株主優待を低リスクで得ることのできる「クロス取引」をご存知だろうか?クロス取引は別名「優待タダ取り(実質的にはタダではないが)」とも呼ばれ、株価の値下がりのリスクなく優待を企業からもらえるということで投資の初心者をはじめとして大変人気のある取引である。
ただ、企業側は「株主優待は長期で投資してくれる投資家へのプレゼント」と考えていると思われるので、制度上可能とはいえクロス取引のみで優待を取得する投資家の存在は少々迷惑だと言わざるを得ないだろう。そのため最近では企業が「優待内容を変更する」という対策を取り始めている。
あからさまにクロス取引対策のための変更とは明言していないものの、クロス取引ができなくなる、もしくはクロス取引をする価値が明らかに低くなるという変更がよくなされているのだ。
そこで、今現在優待を取り巻く状況がどんなものなのかを解説し、一般に行われるクロス取引とその問題点や優待変更と今後考えられる優待の流れなどを記述してみたい。
株主優待が大流行 クロス取引に至っては証券会社までも……
株主優待は今テレビをはじめとした多くのメディアで大流行しているが、株主優待を低リスク獲得するクロス取引も流行っている。
もともとクロス取引は一部の投資家に人気があり、そこからだんだんと流行り始めたものだ。
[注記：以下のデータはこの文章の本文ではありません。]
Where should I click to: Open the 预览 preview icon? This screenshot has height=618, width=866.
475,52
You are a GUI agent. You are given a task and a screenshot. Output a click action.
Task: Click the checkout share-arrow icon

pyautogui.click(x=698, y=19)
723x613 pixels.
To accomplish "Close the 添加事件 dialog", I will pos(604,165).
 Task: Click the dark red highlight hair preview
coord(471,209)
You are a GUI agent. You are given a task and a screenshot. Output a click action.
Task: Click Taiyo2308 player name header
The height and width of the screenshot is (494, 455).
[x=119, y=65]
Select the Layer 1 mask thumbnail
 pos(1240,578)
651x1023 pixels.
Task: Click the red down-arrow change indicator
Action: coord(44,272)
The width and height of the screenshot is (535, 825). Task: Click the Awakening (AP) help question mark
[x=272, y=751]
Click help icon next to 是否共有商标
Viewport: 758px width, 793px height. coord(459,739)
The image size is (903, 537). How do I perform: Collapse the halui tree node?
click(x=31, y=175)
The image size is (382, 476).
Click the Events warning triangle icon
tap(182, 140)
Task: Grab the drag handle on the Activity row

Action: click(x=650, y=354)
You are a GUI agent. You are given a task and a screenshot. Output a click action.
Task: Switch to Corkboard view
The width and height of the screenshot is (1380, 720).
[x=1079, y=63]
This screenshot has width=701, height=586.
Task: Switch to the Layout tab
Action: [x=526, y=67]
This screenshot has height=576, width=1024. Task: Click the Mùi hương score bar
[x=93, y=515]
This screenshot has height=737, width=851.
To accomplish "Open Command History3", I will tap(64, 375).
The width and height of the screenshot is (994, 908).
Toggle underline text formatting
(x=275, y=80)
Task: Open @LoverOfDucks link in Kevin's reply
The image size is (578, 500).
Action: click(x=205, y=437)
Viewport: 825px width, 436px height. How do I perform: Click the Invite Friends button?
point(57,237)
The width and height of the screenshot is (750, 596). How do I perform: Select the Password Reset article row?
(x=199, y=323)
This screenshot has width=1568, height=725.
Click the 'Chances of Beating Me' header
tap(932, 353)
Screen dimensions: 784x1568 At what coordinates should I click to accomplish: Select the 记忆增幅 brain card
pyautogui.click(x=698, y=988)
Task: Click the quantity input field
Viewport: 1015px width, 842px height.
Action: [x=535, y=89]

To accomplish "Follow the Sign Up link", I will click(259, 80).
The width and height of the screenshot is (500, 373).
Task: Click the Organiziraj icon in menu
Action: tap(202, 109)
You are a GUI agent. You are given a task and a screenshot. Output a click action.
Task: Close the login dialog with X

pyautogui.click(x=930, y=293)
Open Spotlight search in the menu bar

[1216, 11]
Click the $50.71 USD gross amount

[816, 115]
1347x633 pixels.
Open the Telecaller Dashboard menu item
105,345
しかし今では証券会社までもが特設ウェブサイトを作り投資家へクロス取引を紹介するという一種のクロス取引ブームとなっている。
通常のクロス取引には「逆日歩」というリスクがあるが、基本的には株価変動のリスクなく優待取得できるので多くの投資家が実行しているのが現状である。まずはこのクロス取引の仕組みを簡単に説明する。
クロス取引の仕組み
優待にはあらかじめ決められた権利日が存在するので、その権利日1日のみ株を保有しておけば次の日に株を売っても優待をもらうことができる。しかし、たった1日の株式保有でも優待権利日の翌日には株価も大きく値下がりするのが通常だ。
そのため、値下がり損を防ぐため、あらかじめ優待取得したい銘柄を同じ株価で「現物の買い」と「信用の売り」でもち権利日またぐという取引をするのだ。現物の買いは株価が値下がりすると損失が生じるが、信用の売りは逆に利益が出る。
つまり株価がどんな動きをしようと、損益はプラスマイナスゼロとなる状態で優待を取得できるのだ。
ちなみにクロス取引には逆日歩のリスクがあり、たびたび問題視されるがこれは投資家間で生じる問題であり企業側にはほぼ無関係のため、ここでは取り上げない。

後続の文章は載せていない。